Peterson walked over and stared Volkoff straight in the eye. “Do not make the mistake of underestimating the depth of my hatred for you both, comrade. Günter, drive these men back to Manhattan.”
Volkoff pushed past Peterson and let just the slightest hint of a sly smile paint his face.
“Tick tock, comrade.” Peterson said.
Günter showed Volkoff and Misha out the door. At the bottom of the stairs, he slipped the bags over their heads and guided them into the backseat of the Mercedes. Jim and Dale sat watching the warehouse. Jim fiddled with the receiver. They heard Günter’s voice crackle through the speaker.
“Those sacks aren’t too tight are they, Mr. Volkoff?”
“Just go.”
“We’ll be leaving shortly.” Günter opened the trunk and took Laura out. He led her up the stairs and guided her inside. then Peterson took off her gag and cut the bindings on her wrists.
Jim and Dale watched the van pull out of the warehouse and onto the street. “Well, as they say on Monday Night Football, there’s a break in the action. Jim says. We’d better go and pick up some supplies.”
A few hours later, Jim and Dale were sitting in Dale’s car, munching on various kinds of junk food and listening to Peterson’s ravings. He raved to Günter. He raved at Laura, but she smartly said nothing. Günter worked hard trying to keep him calm.
“I guess we can assume the Russians lowballed him.” Jim said.
“Dark money’s hard to come by these days, I guess, especially when you have an insane war to fund and the whole world hates your guts.”
“I think they’re finding out the hard way that the world can get along without them.”
Inside the loft. Peterson said, “It would have been a wonderful thing to extort those Russian bastards for a half a billion. It would have been the ultimate achievement of my life.”
“We don’t have to sell to the Russians. We could unload it here.”
“No, I think not. I don’t trust the Americans. The less they know about this the better.”
Jim turned down the volume. “He was a lunatic in Istanbul and I see nothing’s changed.”
“You know, dad, we’ve got enough go in and take him down right now.”
“I know,” Jim said. “But we gotta get Volkoff too, or it just won’t feel like Christmas.”

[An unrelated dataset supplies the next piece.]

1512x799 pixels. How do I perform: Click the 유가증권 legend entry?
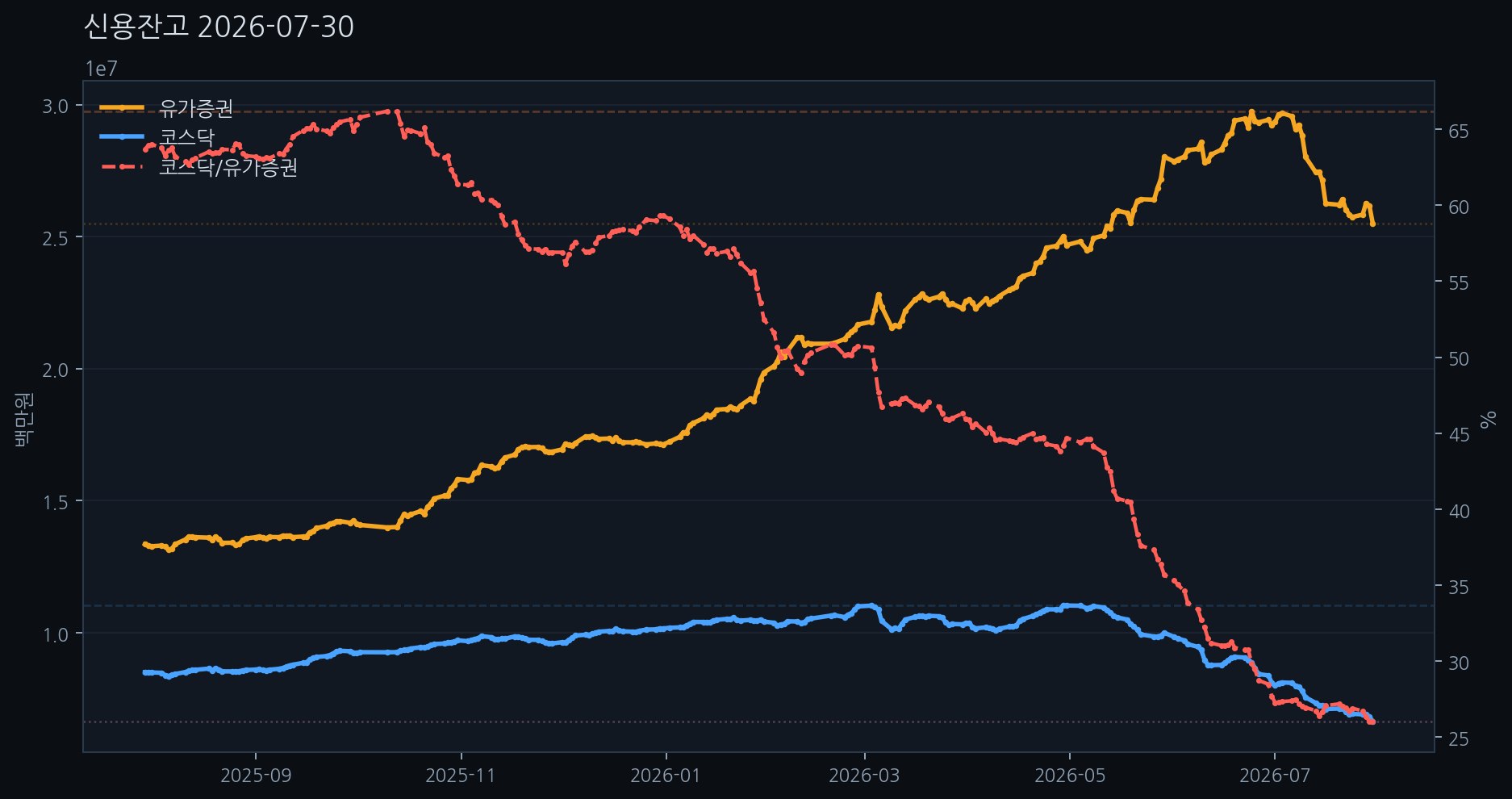[196, 107]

“Wasn’t it you who told me to always keep it objective?” Dale asked.
“Yeah, that was me. But I’m doin’ this on my own time. Nothing’s gonna happen till later tomorrow anyway. We should find a motel and get some sleep.” Jim said.
“Sounds like a plan. I’m a little worried about Laura though.”
“He won’t hurt her. She’s way more important alive.”
The car pulled out onto the main street and headed back the way it had come.
They camped out at a Motel Six. The next afternoon, they resumed their position. They had only been sitting for a hour when they hit the jackpot.
“Yes, Colonel Serge Volkoff, please...Yes, I’ll hold…Colonel. I trust you have been in touch with your superiors… Yes. Fine.”
“Bingo.” Jim said.
~ 25 ~
A few hours later, Peterson slipped a small external hard drive and the larger one he took from Fleming into his briefcase. He turned to Günter. “I will call you when this deal is done. Wait half an hour then take the girl to the last motel we stayed at, just on the chance that anyone was able to discover our location. I will call you with a new meeting place. You can do what you please with girl anytime after that.”
“OK. Good luck.” said Günter.
Peterson left the loft and headed down the stairs. He opened the door and took the black van out of the building. After closing the doors he then pulled out onto the street and headed towards Manhattan
Jim unplugged the receiver and handed the kit to Dale. “I’m gonna stay with Peterson. It’s time for you to get Laura out, and take care of Quasimodo. And make a mess up there, like the the Russians would.”
Dale grabbed a couple of ammo clips and his Browning. “Right.”
“Remember one thing,” Jim said. “The guy’s working for Peterson so he’s no slouch.”
“I’ll keep it in mind.”
“Take Laura in the Mercedes. I’ll let you know where Peterson is heading.”
Dale slipped out of the car. Jim slid over into the driver’s seat and dropped it into gear. Jim drove away, following the van, leaving Dale standing with a haversack and his pistol. He moved across the vacant lot between the buildings and entered the warehouse. Inside, he edged along the wall to the stairs. He listened for a moment but heard nothing. In a swift, silent move, he darted up the stairs, with his gun cocked. He slowly opened the loft door.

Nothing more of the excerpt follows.